KCIA head Kim: “Then what!? What is that you want from me!?” 
US Ambassador: “Prepare for the next step. Before we have to intervene. Park is finished.”

I guess this scene works if we forget that practically no one in the US government, other than President Carter and a few people surrounding him, agreed with his plan to withdraw troops from Korea. As well, the idea that the ambassador has the power to unilaterally pull the troops out is laughable. (And let's not go into how this unfolds like so many post-2000 Korean "historical" films in which Koreans are portrayed as having no agency and are only victims of outside powers or bystanders as history washes over them.) I honestly felt stupider every moment I watched this movie. It was like sitting through a film about the US Civil War in which the British ambassador, wanting a steady supply of cheap cotton, orders John Wilkes Booth to kill President Lincoln: "Don't make me order the Hessians to do it."

The story of Park's assassination was also told in the film "President's Last Bang" (그때 그사람들) in 2005. Years ago the Chosun Ilbo had Cho Gap-je's biography of Park Chung-hee, "Spit on my grave," serialized in translation on their English site, and he based the sections about Park's assassination on the court records, if I recall correctly, and the events depicted in 'President's Last Bang' hewed very closely to what was in "Spit on my grave," but with more of a satirical edge to them. In fact, the film's director, Im Sang-soo, even said he used those court records, but added that he was a better storyteller than the judge. "The Man Standing Next," with its compression of time and angry American Ambassador ordering assassinations, is a fantasy in comparison. 

Mind you, in former Ambassador William H. Gleysteen's chapter "Korea: A Special Target of American Concern" (in the book The Diplomacy of Human Rights, David D. Newsom, ed. (University Press of America, 1986)), he argued that the US may have inadvertently played a role in Park Chung-hee's death.
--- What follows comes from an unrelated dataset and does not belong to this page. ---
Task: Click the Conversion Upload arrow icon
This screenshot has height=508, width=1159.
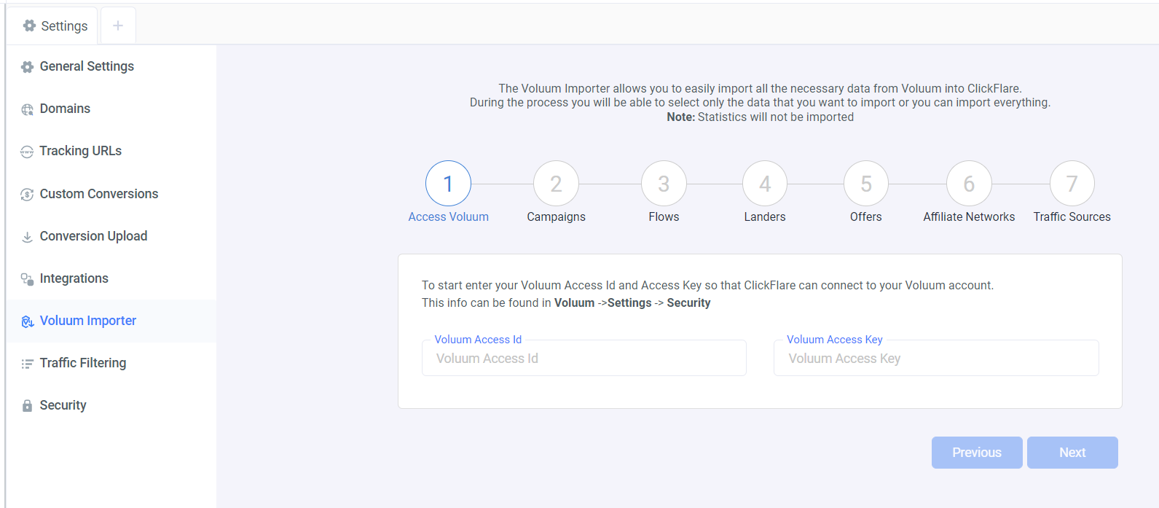Action: [27, 237]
In return for the expectation that President Carter would cancel his plans to withdraw US troops from Korea, on the occasion of Carter's 1979 visit to Seoul Park Chung-hee freed a number of dissidents arrested under Emergency Measure 9. This was in response to Carter's focus on human rights, which had resulted in a steady drumbeat of criticism of the Park regime over the previous few years. As Gleysteen continues:
But the period of relaxation was brief. Within months, political, labor and student problems boiled up, and President Park lost his grip to the point that his confidant, KCIA Director Kim Jae Kyu, seemed convinced - quite wrongly - the nation would welcome his bloody assassination of Park on October 26. At a minimum, the apparent gains we achieved were short-lived. Debatably, we also helped set the scenario Park always feared. Partly because of their conviction that a new era of U.S. support had dawned under Carter, opposition political leaders, labor unionists, religious dissidents, and students adopted more confrontational tactics on the assumption that they would have U.S. support. Fed by confrontation and other volatile factors, events spiralled tragically out of control.
He concluded that "the sum total of...U.S. actions on the human rights front may have unwittingly contributed to President Park's fall and the unhappy chain of subsequent events."
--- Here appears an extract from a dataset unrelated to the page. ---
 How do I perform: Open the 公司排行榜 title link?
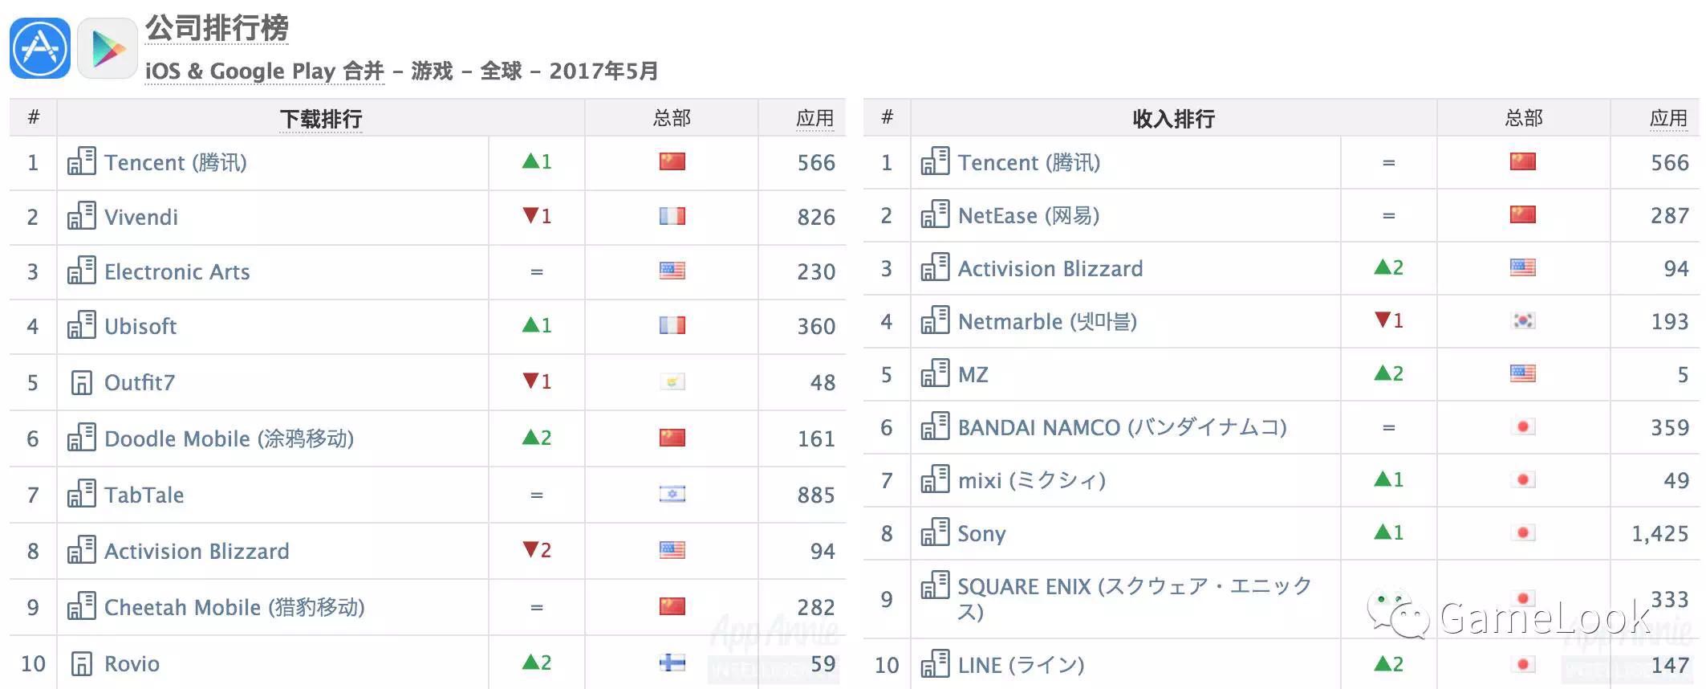pos(217,28)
Of course, depicting bad outcomes from good intentions is obviously too complex for this "political thriller" depicting Park's last days before the US ordered a hit on him. 
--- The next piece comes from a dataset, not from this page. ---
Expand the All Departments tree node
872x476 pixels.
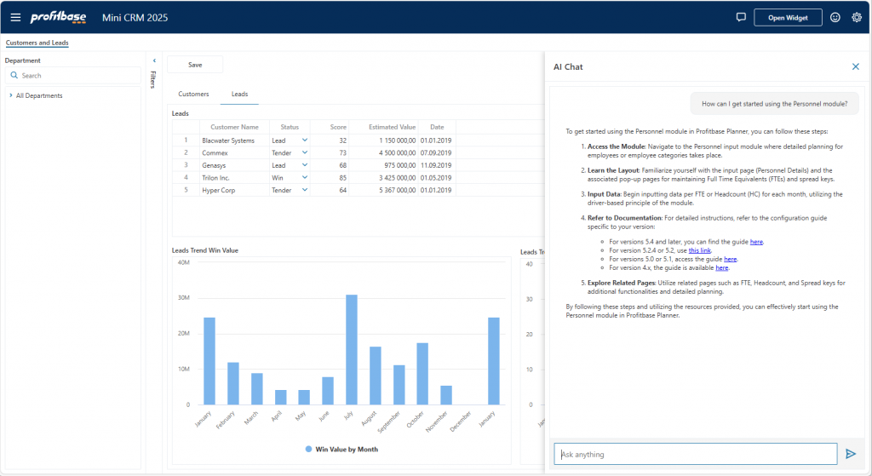10,95
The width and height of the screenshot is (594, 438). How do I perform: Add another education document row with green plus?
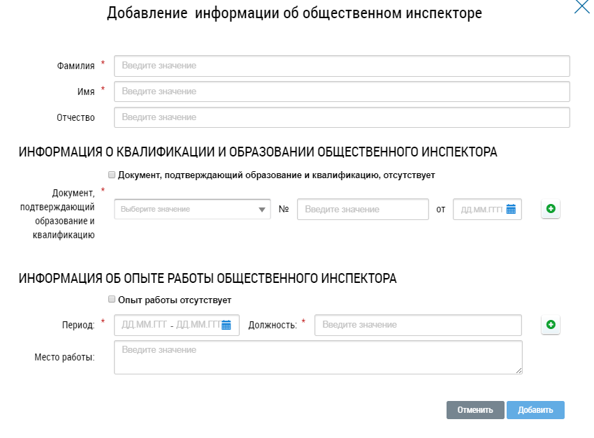tap(551, 209)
In somewhat related news, renovations of the former KCIA headquarters near Namsan (hence the Korean title of "The Man Standing Next") are nearly complete. According to articles here and here, the former KCIA HQ has been demolished except for the basement, where the torture rooms have been preserved. This area just opened as a museum this month, and the rest of the area will become "Human Rights Plaza" by this May. For those who are curious where exactly this is, if you enter 남산예장자락 보행공원 into a map, you'll get the location.